╔══

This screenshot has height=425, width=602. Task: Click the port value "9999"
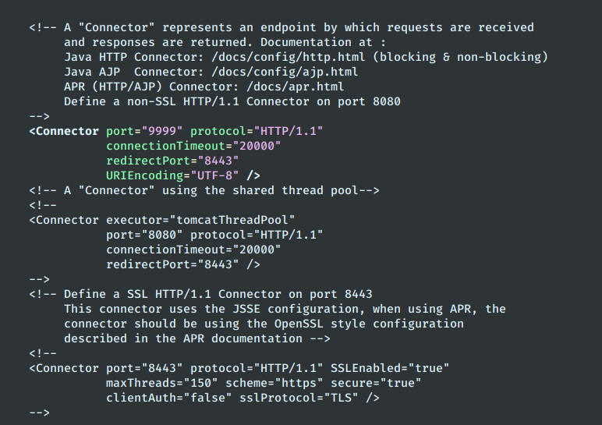[x=162, y=131]
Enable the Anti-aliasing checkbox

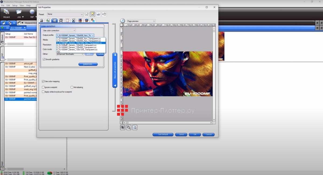(x=72, y=87)
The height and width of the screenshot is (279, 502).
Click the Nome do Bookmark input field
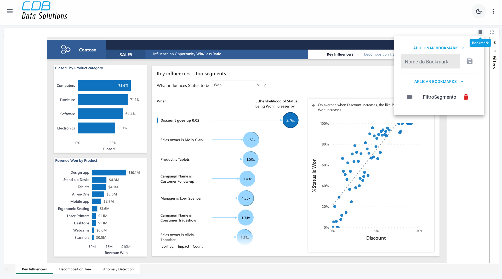pos(430,62)
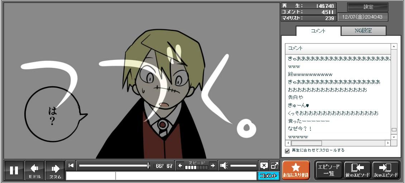
Task: Open the 設定 settings button
Action: [368, 7]
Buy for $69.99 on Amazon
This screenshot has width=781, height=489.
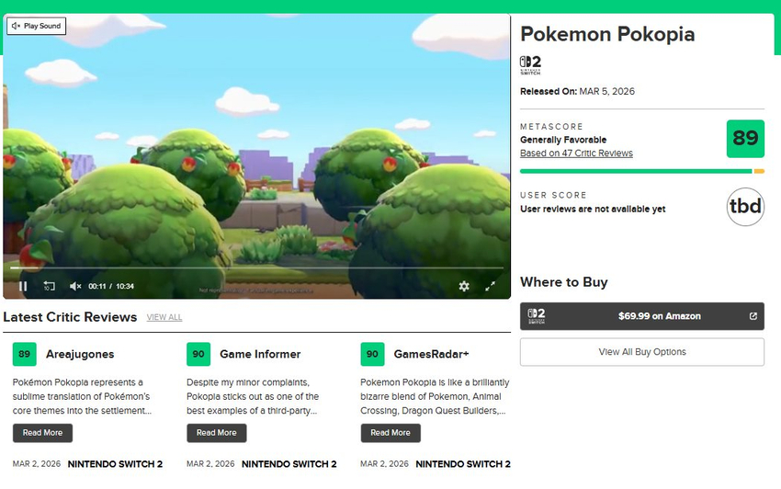click(x=641, y=316)
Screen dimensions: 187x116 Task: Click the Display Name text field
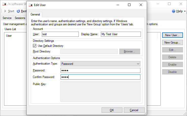click(x=120, y=34)
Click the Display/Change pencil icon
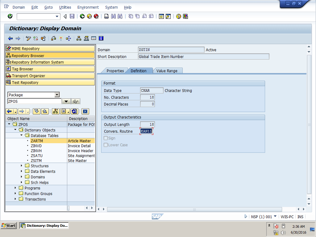This screenshot has width=316, height=237. point(28,38)
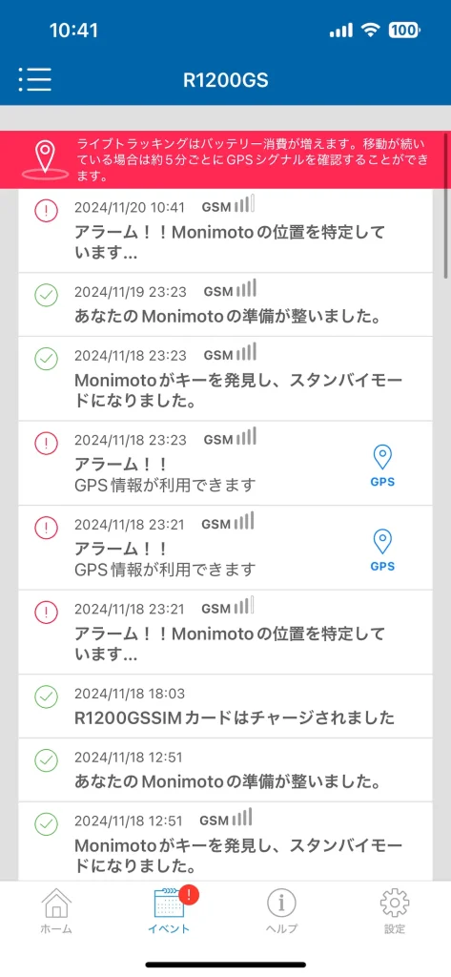Tap the red live tracking warning banner text
The width and height of the screenshot is (451, 977).
(252, 160)
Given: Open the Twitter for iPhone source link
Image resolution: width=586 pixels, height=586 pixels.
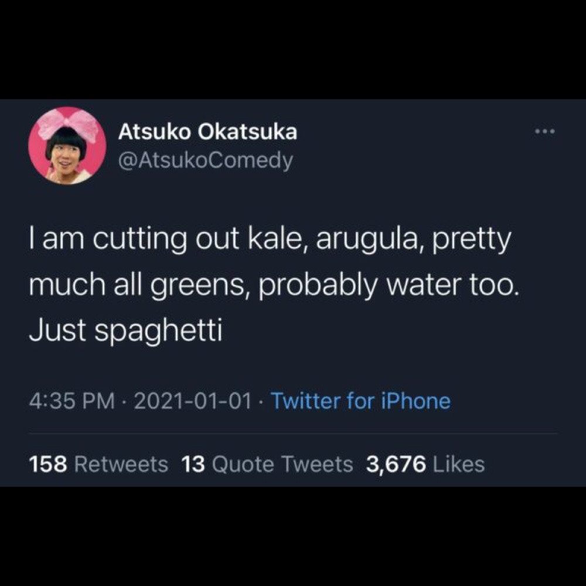Looking at the screenshot, I should (361, 401).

╚══

▶ **What you need to do**
Pictures stay out; everything else in the entries is copied exactly.

▶ **Output for this exercise**
This screenshot has height=425, width=602. Task: Click the port value "9999"
[x=162, y=131]
Enable the Anti-aliasing checkbox

(x=72, y=87)
The height and width of the screenshot is (279, 502).
Click the Nome do Bookmark input field
pos(430,62)
Task: Open the 設定 settings button
Action: [368, 7]
Buy for $69.99 on Amazon
This screenshot has width=781, height=489.
click(x=641, y=316)
Screen dimensions: 187x116 Task: Click the Display Name text field
click(x=120, y=34)
Click the Display/Change pencil icon
This screenshot has width=316, height=237. point(28,38)
Tap the red live tracking warning banner text
The width and height of the screenshot is (451, 977).
(252, 160)
Given: Open the Twitter for iPhone source link
Image resolution: width=586 pixels, height=586 pixels.
Looking at the screenshot, I should (361, 401).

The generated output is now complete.